Pointing records for screenshots and pages:

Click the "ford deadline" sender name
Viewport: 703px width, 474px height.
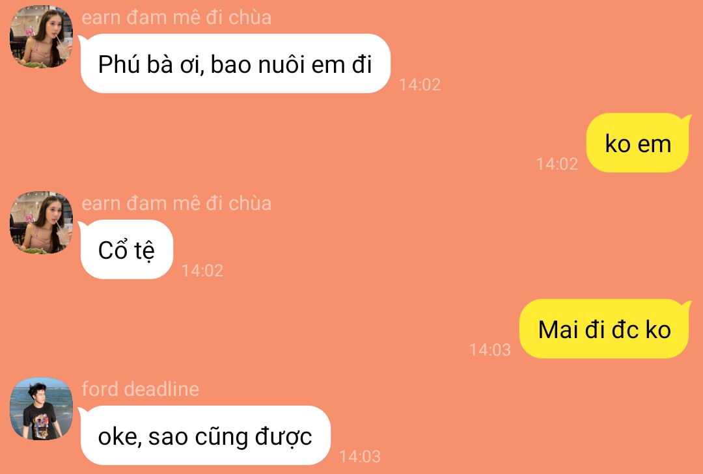coord(141,389)
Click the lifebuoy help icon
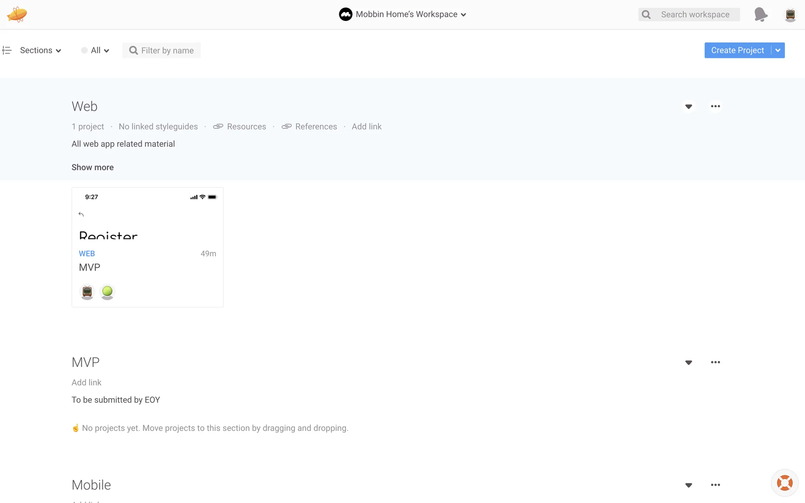The width and height of the screenshot is (805, 503). click(x=784, y=483)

WRITTEN EXERCISE -> Please output every line of the records above word for word, leaving the pictures out.

RIGHT ANSWER ->
Click the "ford deadline" sender name
Viewport: 703px width, 474px height.
coord(141,389)
Click the lifebuoy help icon
The width and height of the screenshot is (805, 503). click(x=784, y=483)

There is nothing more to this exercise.